Introduced by Joe Dante. Lee Van Cleef was a journeyman character actor until his pivotal roles in Sergio Leone’s classics For a Few Dollars More and The Good, the Bad and the Ugly made his distinctive, serpentine features internationally recognizable. He parlayed his newfound fame into global stardom in the Spaghetti Western genre, with director Sergio Sollima’s ambitious Techniscope Western drama – co-written by Once upon a Time in the West co-scribe Sergio Donati – giving him one of his best showcases. Van Cleef plays Jonathan Corbett, a bounty hunter weighing a Senate bid who sets out in obsessive pursuit of Cuchillo, a suspected rapist-murderer on the lam (Tomas Milian, Traffic). The irreplaceable Ennio Morricone provided the haunting score, and the visually striking and dramatically complex film – newly restored and screening in the original Italian-language, director's cut stands proudly alongside Leone’s classics.
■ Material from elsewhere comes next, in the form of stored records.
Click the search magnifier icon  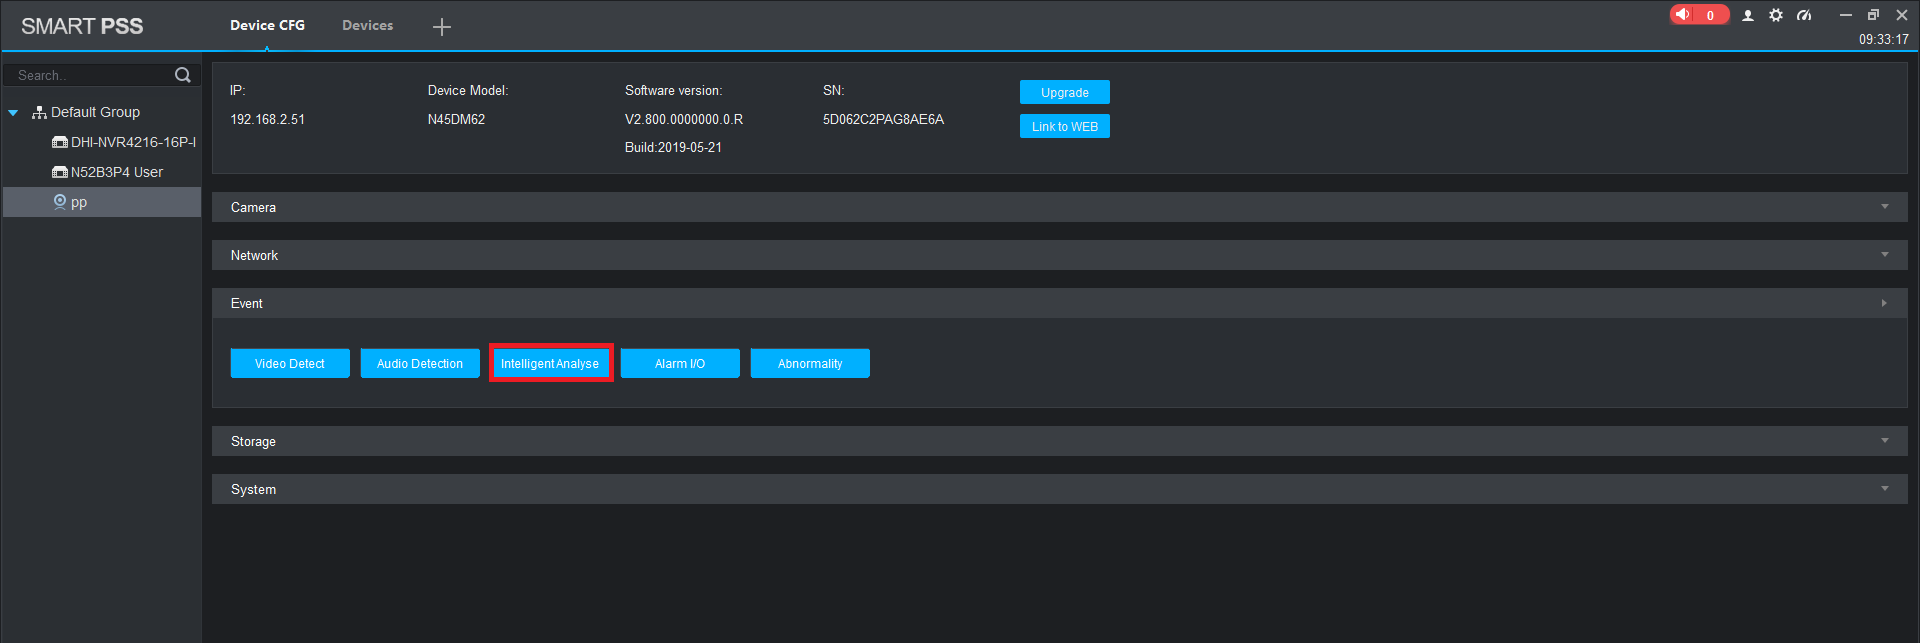(182, 75)
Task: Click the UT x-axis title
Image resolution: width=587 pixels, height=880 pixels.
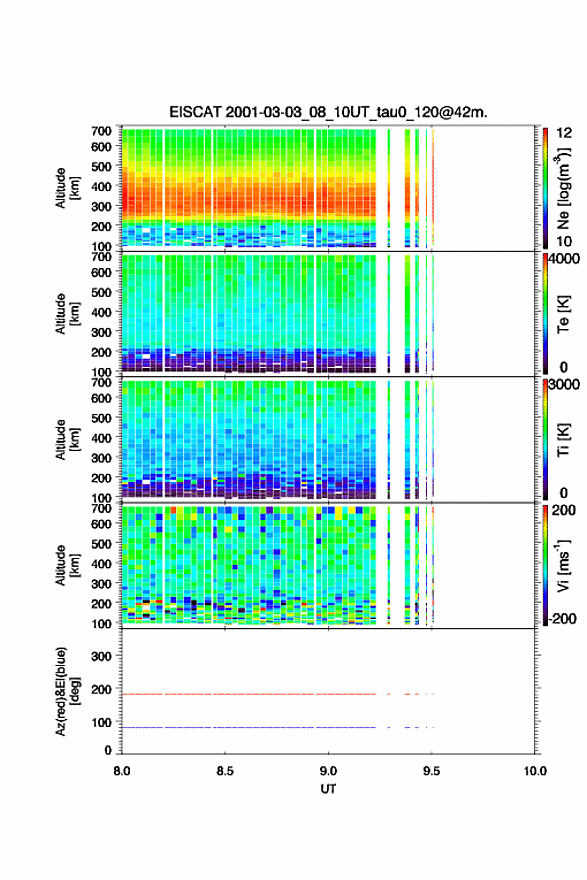Action: 328,789
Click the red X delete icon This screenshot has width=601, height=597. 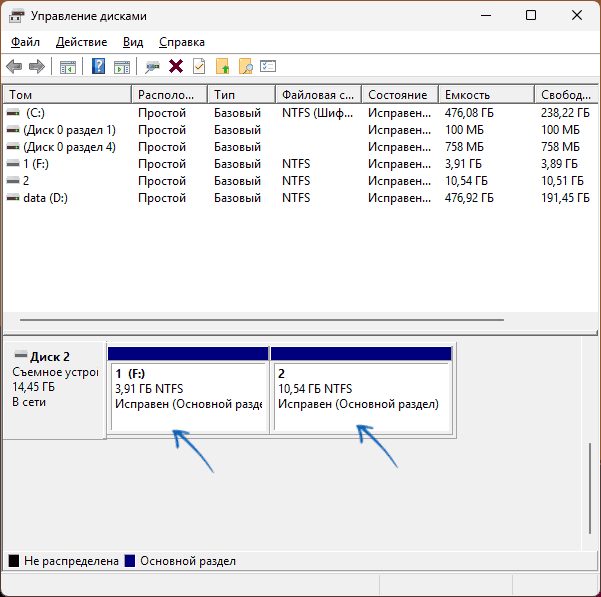click(x=176, y=67)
1966, 110 minutes, color, DCP | Directed by Sergio Sollima; written by Sergio Donati, Sollima; with Lee Van Cleef, Tomas Milian, Walter Barnes, Nieves Navarro, Maria Granada, Roberto Camardiel.
Thursday, June 18 | 9:35 P.M.
Auteur and martial arts cinema innovator King Hu transformed wuxia (swordplay) pictures and influenced generations of filmmakers thanks to this Ming-era adventure, newly restored by the Chinese Taipei Film Archive. The inn of the title is the setting for royal intrigue and danger as swordsmen both good and evil converge in pursuit of a murdered minister’s imperiled family. After falling out with Hong Kong’s Shaw Brothers studios, the Beijing-born Hu ventured to Taiwan in search of more artistic control and independence. The result is an action-packed ‘Scope epic that spans the craggy desert of Houyen Shan and the sea of clouds in Alishan. Breaking box office records in movie-mad Hong Kong, Dragon Inn has been paid tribute by directors as diverse as Tsai Ming-Liang and Ang Lee, who cited Hu’s work as a crucial element of his own appreciation of Mainland Chinese culture. (Lee’s contemporary classic Crouching Tiger, Hidden Dragon helped expose the wuxia tradition to a grateful global audience.)
1967, 111 minutes, color, DCP | Written and directed by King Hu; with Shang Kuan Ling-Feng, Bai Ying, Hsu Feng.
Cinema has endured for decades in the face of competing visual storytelling mediums. In connection with our event The New Audience: Moviegoing in the Connected World, discover how studios and filmmakers – long before tablets, smartphones and the Internet – responded as audiences began trading regular visits to the movies for the ease and affordability of the first small screen: television. In response, numerous widescreen cinematic formats were rolled out around the world and capitalized on the breathtaking width of the projected image, not to mention the heightened fidelity of stereophonic sound, to achieve effects far beyond the reach of TV sets. This Is Widescreen offers a colorful assortment of films that demonstrate how filmmakers found new means of engaging the flexibility of the cinema and the key larger-than-life film formats employed over a 15-year period in Hollywood – from the launch of Cinerama in 1952 and the subsequent widescreen boom that included CinemaScope, VistaVision, Todd-AO and others – plus highlights from the first wave of 'Scope filmmaking from around the globe.